#### SUPPLIED DATA ####

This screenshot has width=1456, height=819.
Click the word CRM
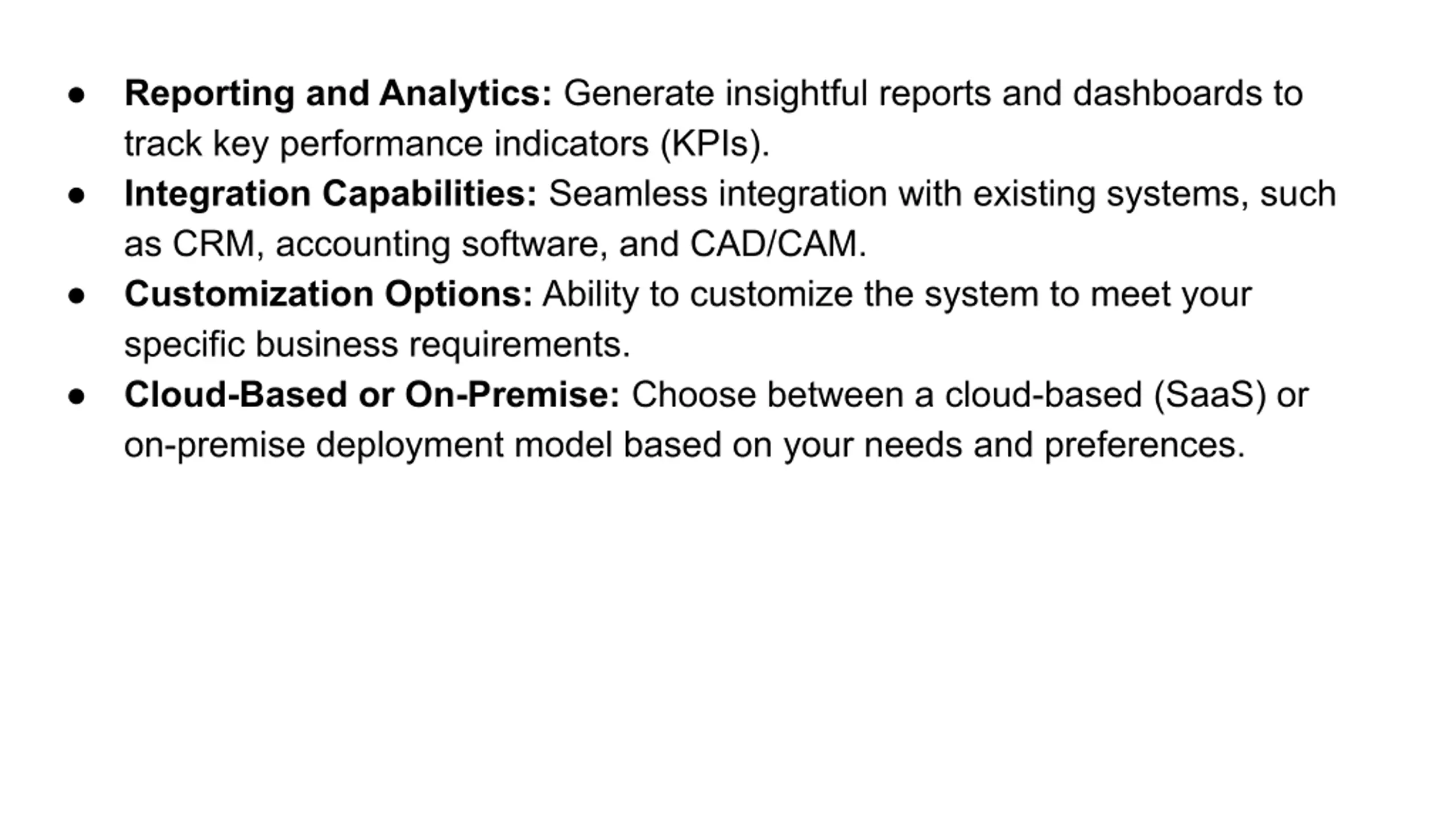point(214,244)
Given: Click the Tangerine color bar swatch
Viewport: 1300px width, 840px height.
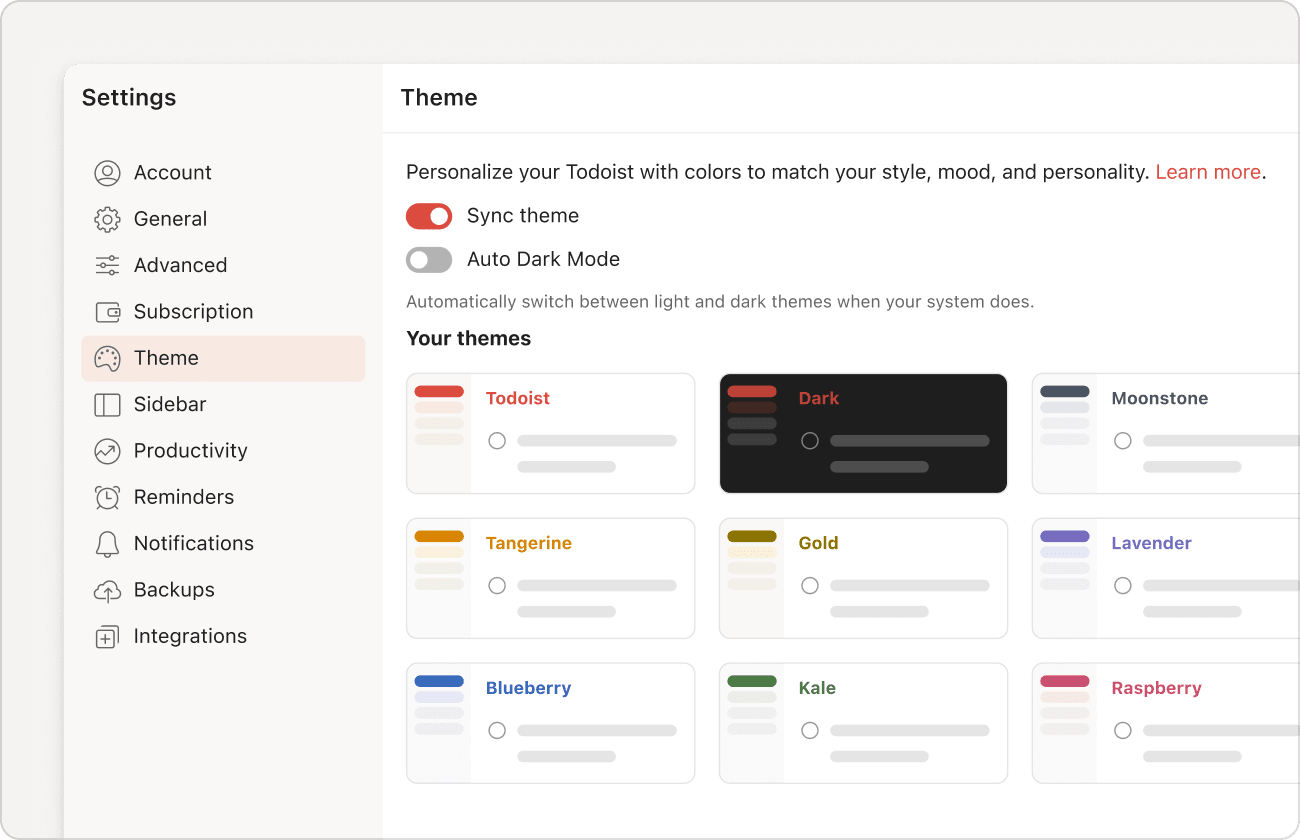Looking at the screenshot, I should (x=437, y=537).
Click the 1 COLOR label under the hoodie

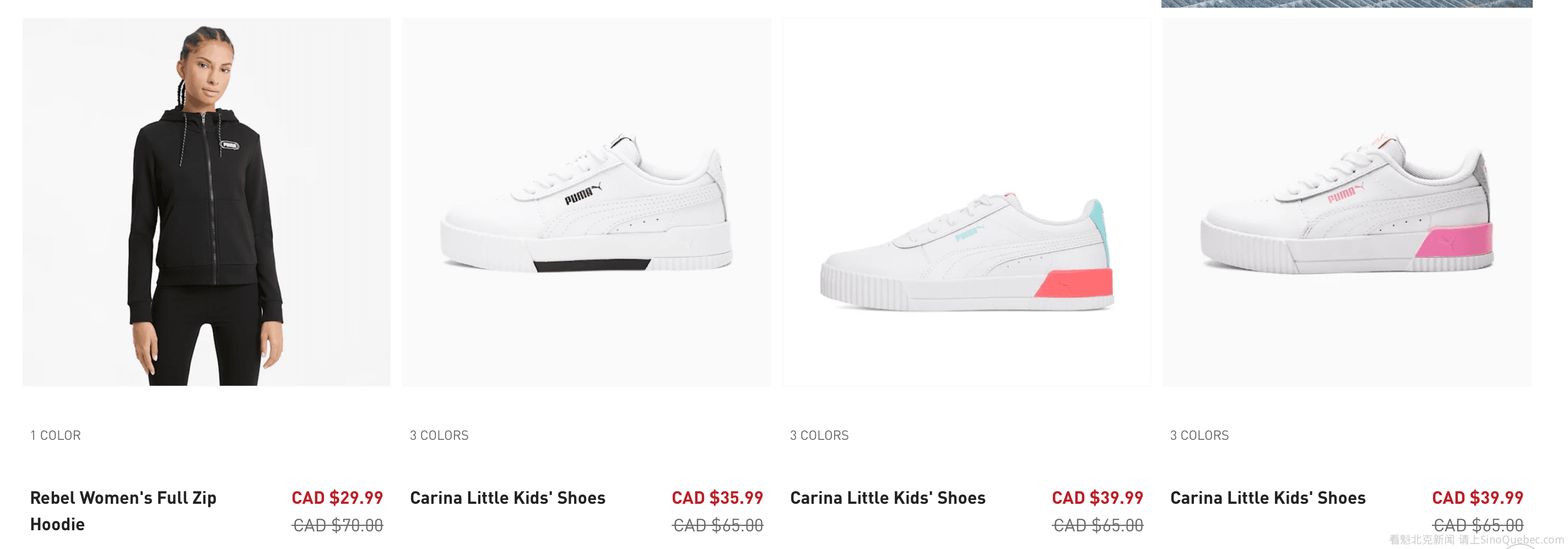pyautogui.click(x=56, y=435)
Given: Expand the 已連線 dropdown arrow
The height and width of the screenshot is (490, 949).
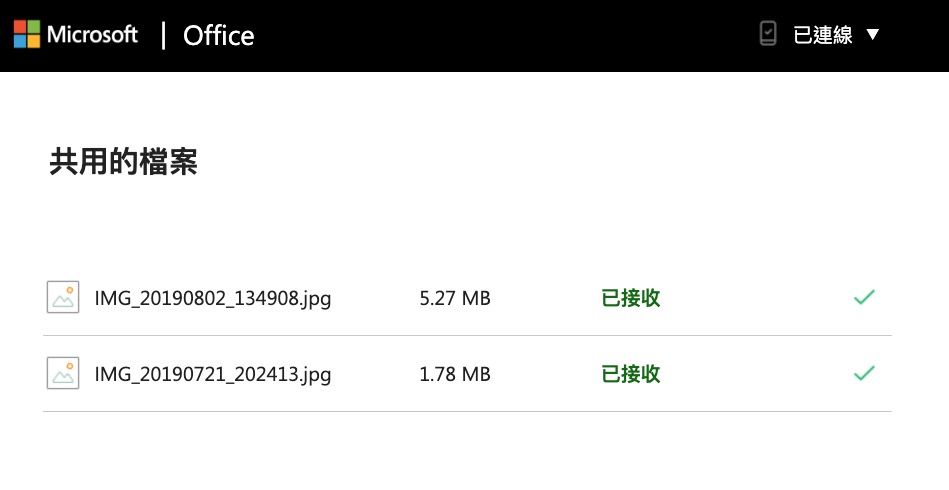Looking at the screenshot, I should click(x=872, y=35).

####

PROMPT: Pictures are to be left out; set down everything else in the records exactly.

EXERCISE RESULT:
This screenshot has width=1456, height=819.
Click the word CRM
point(214,244)
Given: Click the Tangerine color bar swatch
Viewport: 1300px width, 840px height.
Looking at the screenshot, I should (x=437, y=537).
Click the 1 COLOR label under the hoodie

pyautogui.click(x=56, y=435)
Given: Expand the 已連線 dropdown arrow
The height and width of the screenshot is (490, 949).
Looking at the screenshot, I should click(x=872, y=35).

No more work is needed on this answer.